Affiche de prestige à l'opéra du Rhin de Strasbourg, quatre chanteurs de haut rang accompagnés par des maîtres du clavier parfois envahissants ont exploré avec délice les méandres de Brahms, Schubert et Schumann.
Qu'il est loin le temps de Gérald Moore et de sa géniale retenue ! Lui, et ceux de son école, se rappelaient un principe essentiel du lied : c'est la voix qui joue le premier rôle, le piano pose l'ambiance, commente l'action, suggère et fait allusion, mais ne prend jamais la parole plus haut que son maître. Peu de pianistes accompagnateurs sont aujourd'hui capables de cette humilité : il leur faut briller de tous leurs feux comme s'il fallait prouver leur vaillance et faire état de leur valeur non reconnues jusque là.
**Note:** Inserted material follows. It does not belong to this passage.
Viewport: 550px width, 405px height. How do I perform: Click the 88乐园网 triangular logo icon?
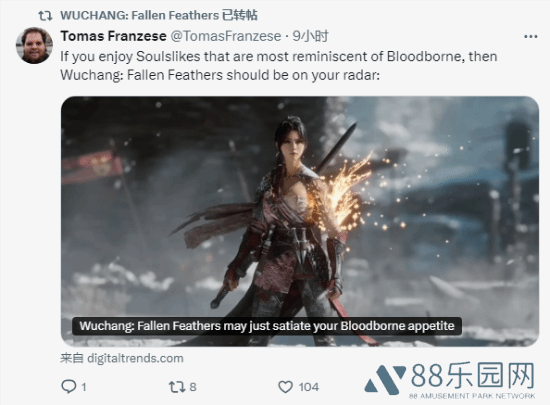click(385, 380)
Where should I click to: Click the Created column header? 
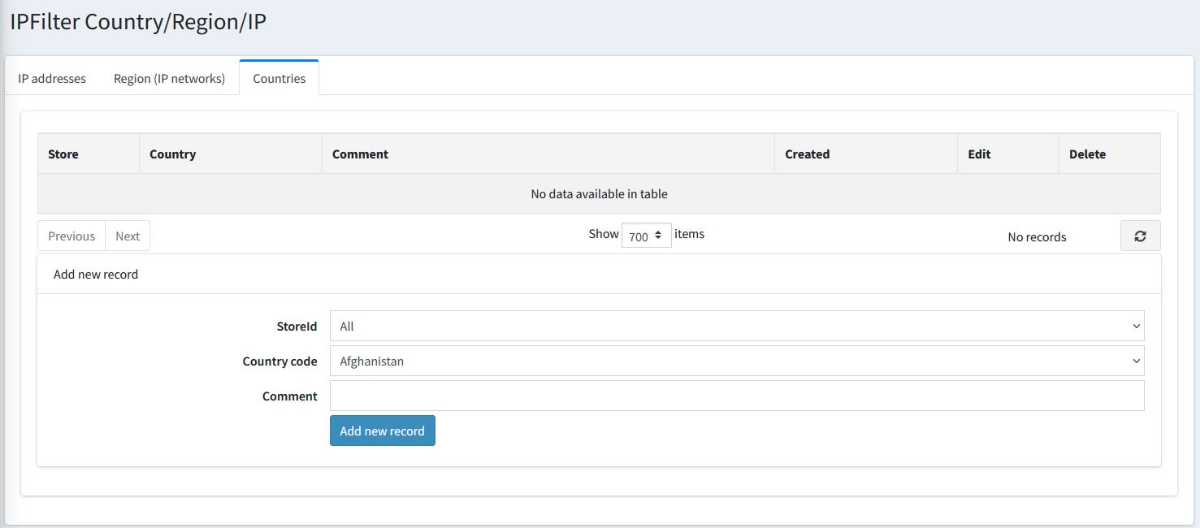coord(807,154)
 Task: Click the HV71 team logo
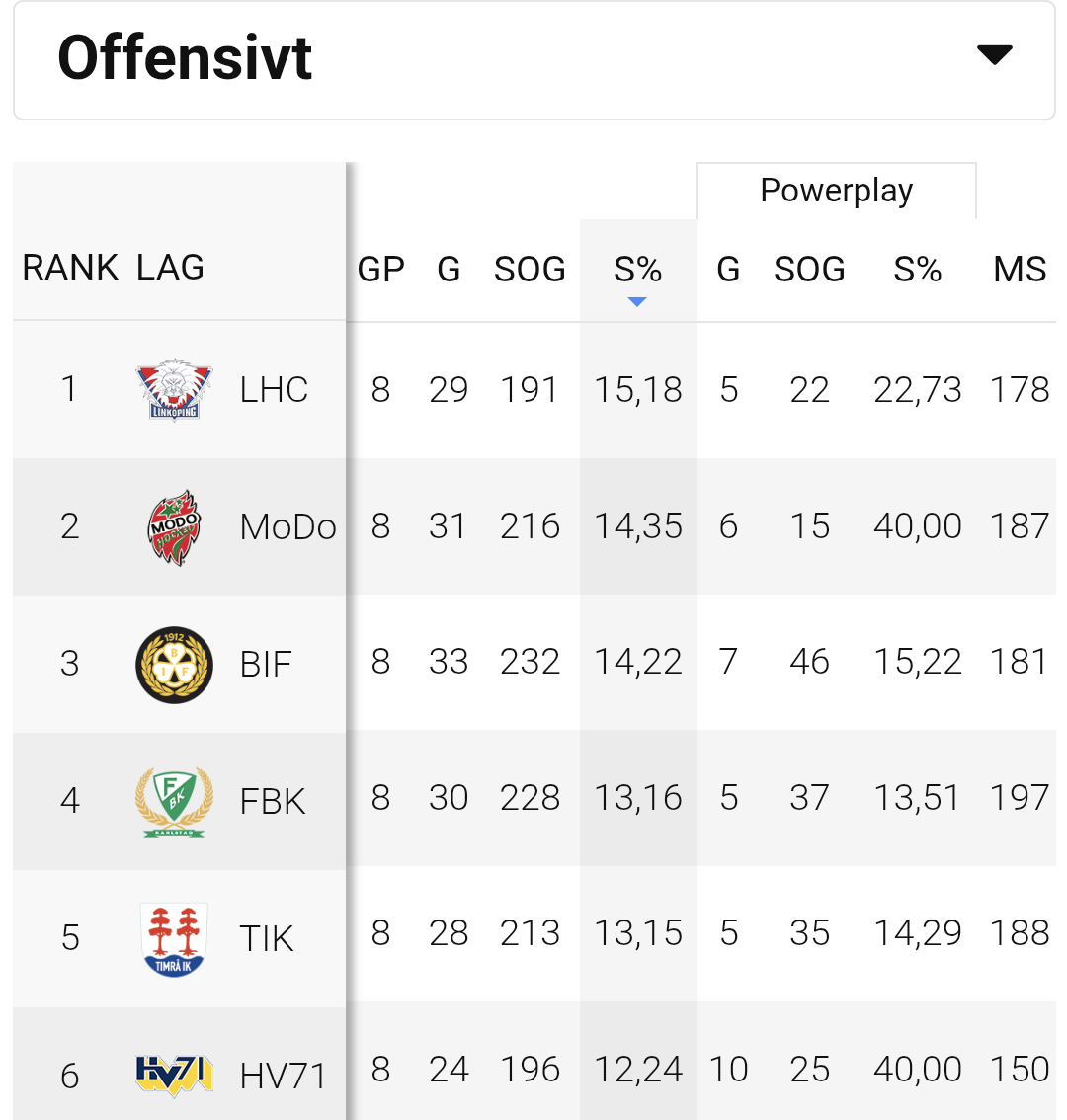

Nos deux virtuoses du clavier – Michael Gees et Wolfram Rieger – n'ont pas fait exception. Chacun pris isolément pouvait se souvenir de quelque leçon de retenue, mais en duo ils devenaient redoutables de mimiques et de jeu quasi scénique, sans oublier une tendance finalement agaçante à rendre les forte encore plus forts, au risque de couvrir les voix.
D'autant plus que le quatuor réuni pour la circonstance – avec Christoph Prégardien, Olaf Bär, Juliane Banse et Ingeborg Danz – travaillait volontiers le registre de la subtilité et de la discrétion. Leur interprétation, sobre et bien sentie des « Liebeslieder Walzer » de Brahms, en était une illustration parfaite. Chacun connaît la teneur paillarde, et passablement en dessous de la ceinture de ces pages par ailleurs poétique de l'auteur du « Requiem allemand », dont les notes flirtent ici bien plus avec le spiritueux que le spirituel. Ne cédant pas à la facilité, qui aurait consisté à « jouer » ces lieder à grands renforts d'allusions scéniques et de regards concupiscents, notre quatuor a préféré s'en tenir au texte. Le texte, précisément, et en l'occurrence celui de Gœthe dans son grand poème panthéiste sur le monde, a poussé le pianiste Michael Gees à oser le mettre en musique dans un style hymnique proche du dernier Richard Strauss. Si l'œuvre regarde indéniablement vers le passé, son style, solide et sans faille, fut bien rendu par les interprètes d'un engagement sans faille.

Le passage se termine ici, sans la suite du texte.